Juncker und Tusk vor EU-Parlament Türkei soll sicheres Herkunftsland werden
06.10.2015, 13:58 Uhr
Sie will Mitglied der EU werden, da sollte die Türkei auch als sicheres Herkunftsland für Flüchtlinge gelten, sagt Kommissionspräsident Juncker vor dem Europarlament. Ratspräsident Tusk verteidigt die Zusammenarbeit mit Ankara.
EU-Kommissionspräsident Jean-Claude Juncker spricht sich dafür aus, die Türkei in die geplante Liste sogenannter sicherer Herkunftsstaaten aufzunehmen. "Die Türkei gehört auf die Liste der sicheren Länder", sagte Juncker in Straßburg vor dem Europaparlament. Wenn dies nicht zutreffe, müsse die EU die laufenden Beitrittsverhandlungen mit Ankara abbrechen.
Die Türkei unternehme große Anstrengungen zur Bewältigung der Flüchtlingskrise, sagte Juncker weiter. Das Mittelmeerland habe allein 2,2 Millionen Flüchtlinge, vor allem Syrer, aufgenommen.
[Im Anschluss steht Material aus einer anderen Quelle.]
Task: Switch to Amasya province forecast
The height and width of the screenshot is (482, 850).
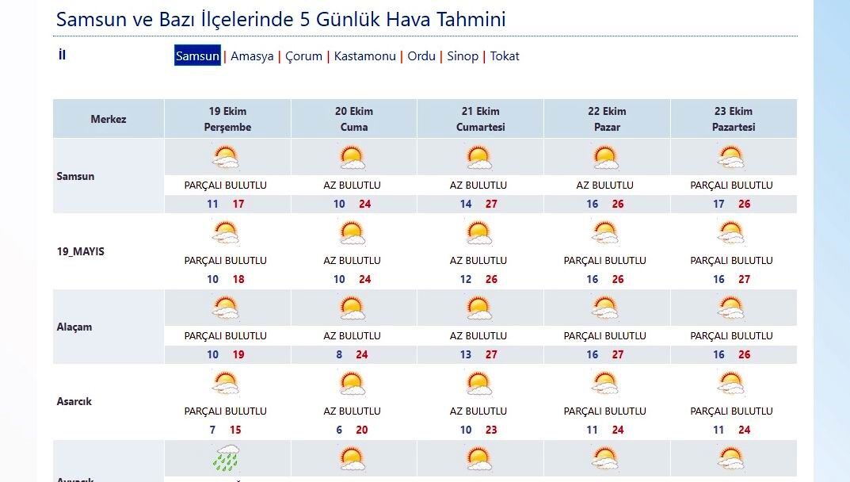Action: coord(252,56)
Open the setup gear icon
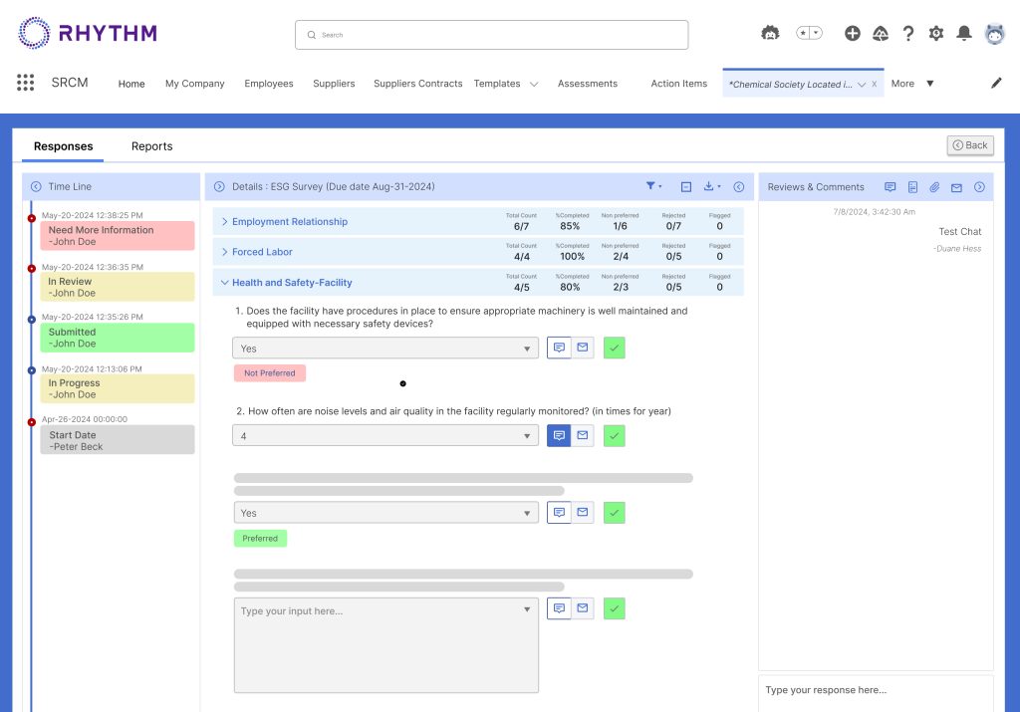This screenshot has height=712, width=1020. coord(935,34)
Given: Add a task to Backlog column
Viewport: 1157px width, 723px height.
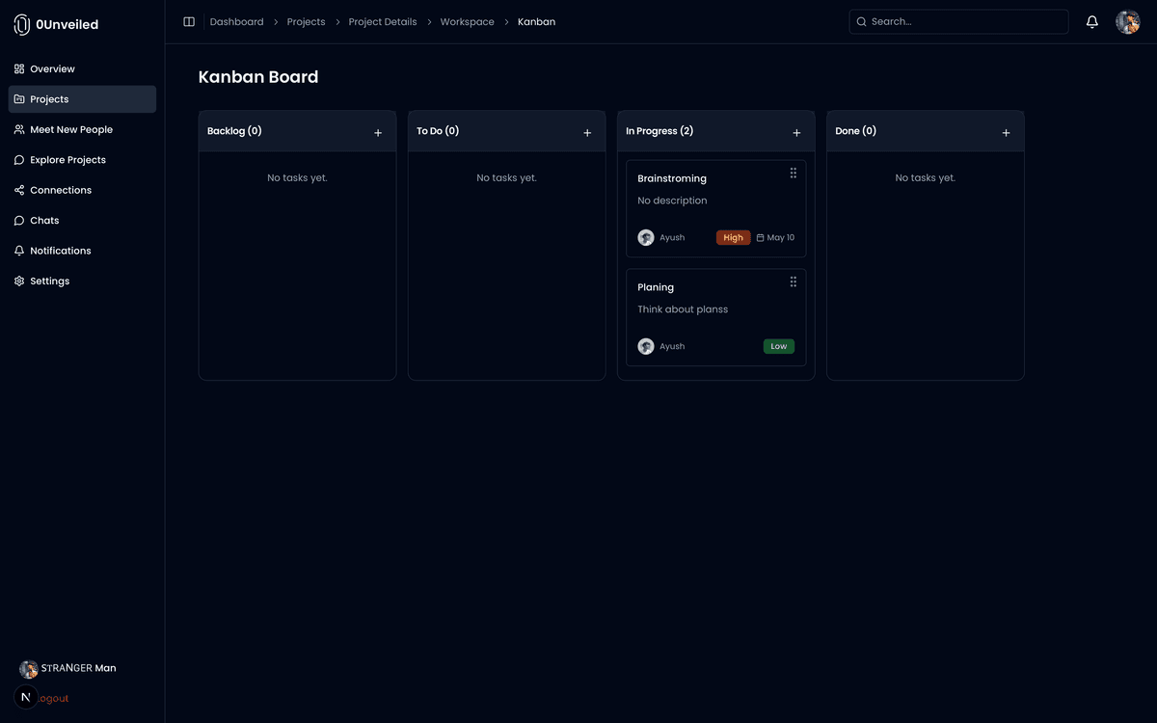Looking at the screenshot, I should point(378,133).
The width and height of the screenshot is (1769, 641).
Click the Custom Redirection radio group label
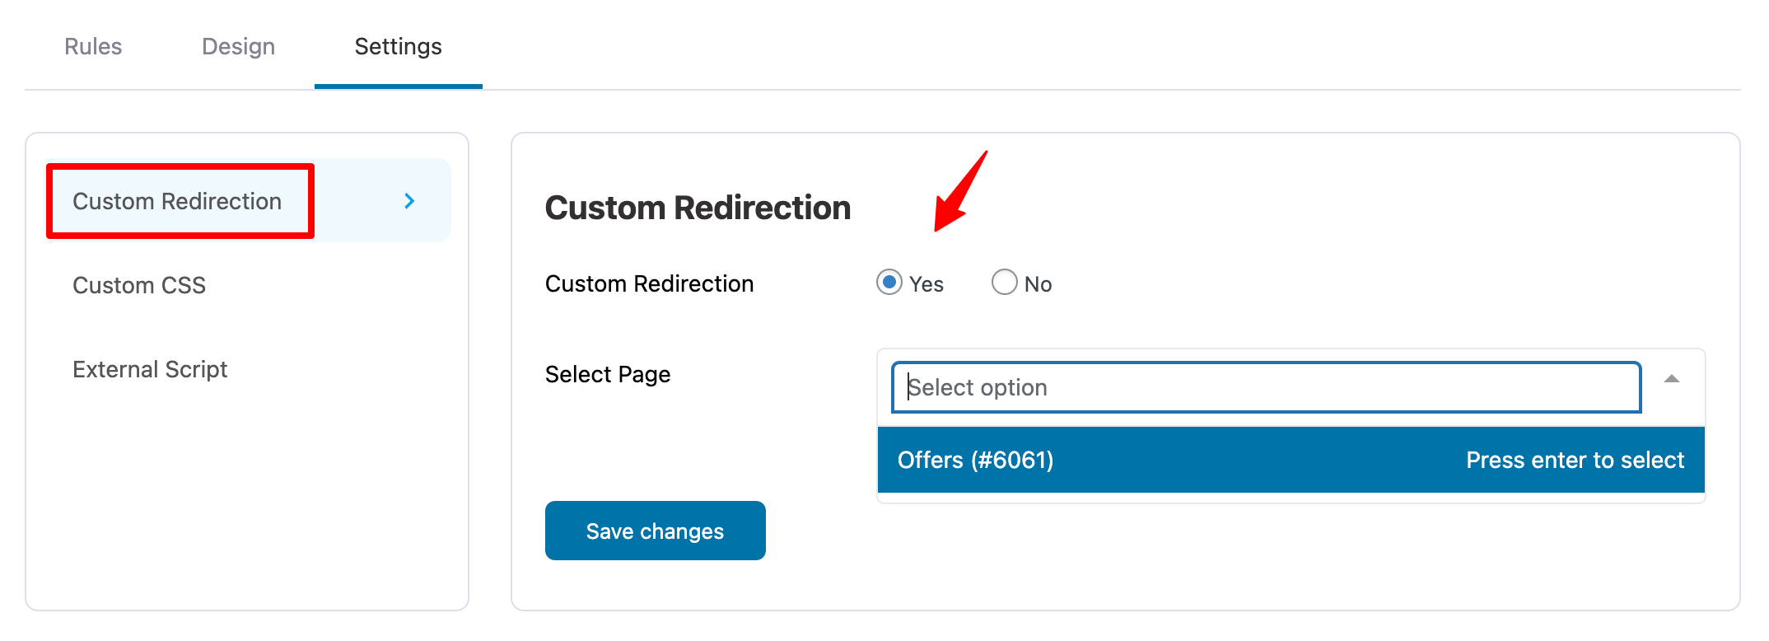(x=649, y=284)
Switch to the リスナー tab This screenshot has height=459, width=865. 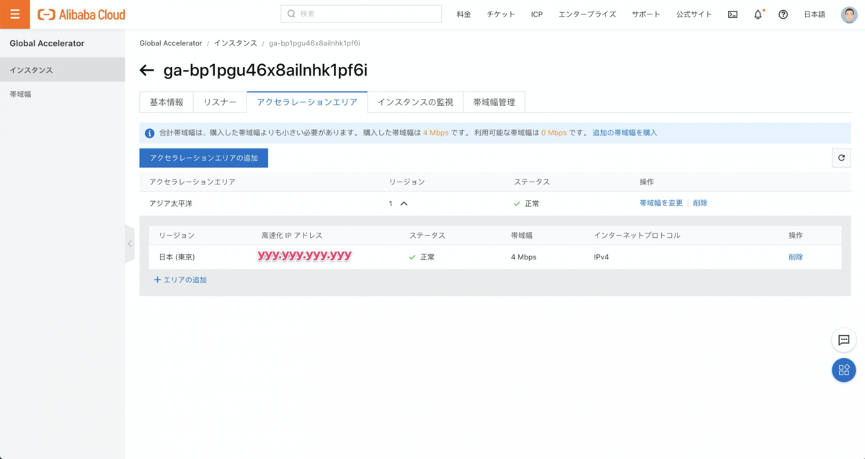click(x=220, y=102)
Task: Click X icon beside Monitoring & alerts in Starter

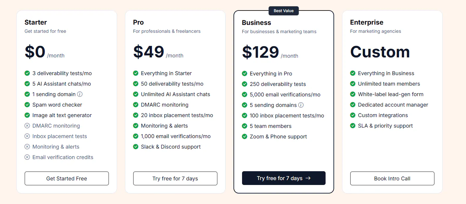Action: tap(27, 147)
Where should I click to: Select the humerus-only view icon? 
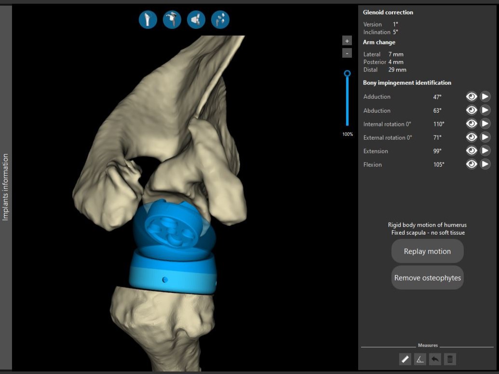(148, 20)
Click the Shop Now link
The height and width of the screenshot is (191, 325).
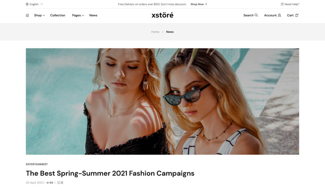tap(199, 4)
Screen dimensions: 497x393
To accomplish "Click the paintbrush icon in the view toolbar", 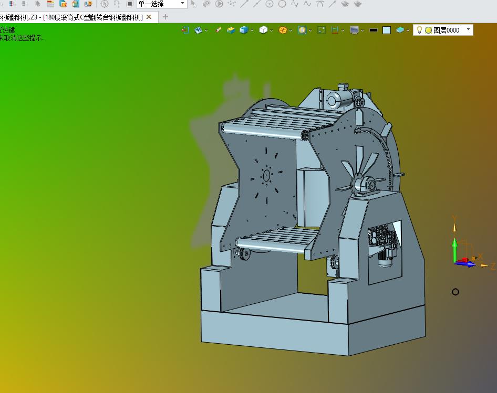I will pos(219,30).
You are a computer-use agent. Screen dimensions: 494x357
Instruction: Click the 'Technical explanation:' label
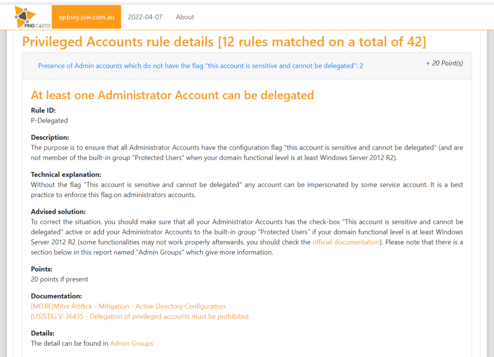(x=66, y=175)
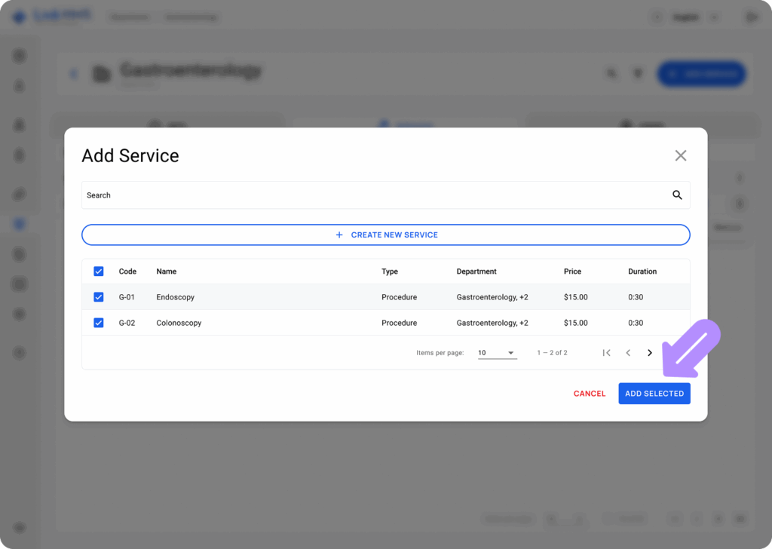The width and height of the screenshot is (772, 549).
Task: Click the Gastroenterology breadcrumb in the top bar
Action: 190,16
Das müsse die EU anerkennen. "Ein bisschen Bescheidenheit täte uns manchmal gut."
EU-Ratspräsident Donald Tusk wies Kritik einiger Abgeordneter an der am Vortag mit dem türkischen Staatschef Recep Tayyip Erdogan vereinbarten Zusammenarbeit bei der Flüchtlingspolitik zurück. "Sollen wir der Türkei Lehren erteilen, oder mit ihr zusammenarbeiten?", fragte er während einer mehrstündigen Debatte zu dem Thema.
"Revolution unserer Denkweise"
Die Türkei sei "nicht einfach", aber sie sei der "bestmögliche Partner". Angesichts der Flüchtlingskrise sei ein "gemeinsamer Ansatz" notwendig, die Europäische Union habe eine gemeinsame Verantwortung, betonte der polnische Ratspräsident. Dies erfordere eine "Revolution in unserer Denkweise".
Die Brüsseler Kommission will eine Liste "sicherer Herkunftsstaaten" aufstellen, um die Asylsysteme der EU-Staaten zu entlasten. Grundsätzlich können Asylbewerber aus diesen Ländern rascher zurückgeschickt werden - weil angenommen wird, dass ihnen dort weder politische Verfolgung noch unmenschliche Behandlung droht.
Bei einigen EU-Staaten, darunter Deutschland, gibt es aber Bedenken, die Türkei auf diese Liste zu setzen, unter anderem wegen der Diskriminierung und Verfolgung der kurdischen Minderheit. Die Aufnahme von sechs Staaten des Westbalkans gilt hingegen als sicher. Die EU hat sich bisher zur Umverteilung von 160.000 Flüchtlingen bereit erklärt, die sich derzeit in Griechenland und Italien aufhalten. Ungarn und drei osteuropäische Staaten wollen sich daran allerdings nicht beteiligen.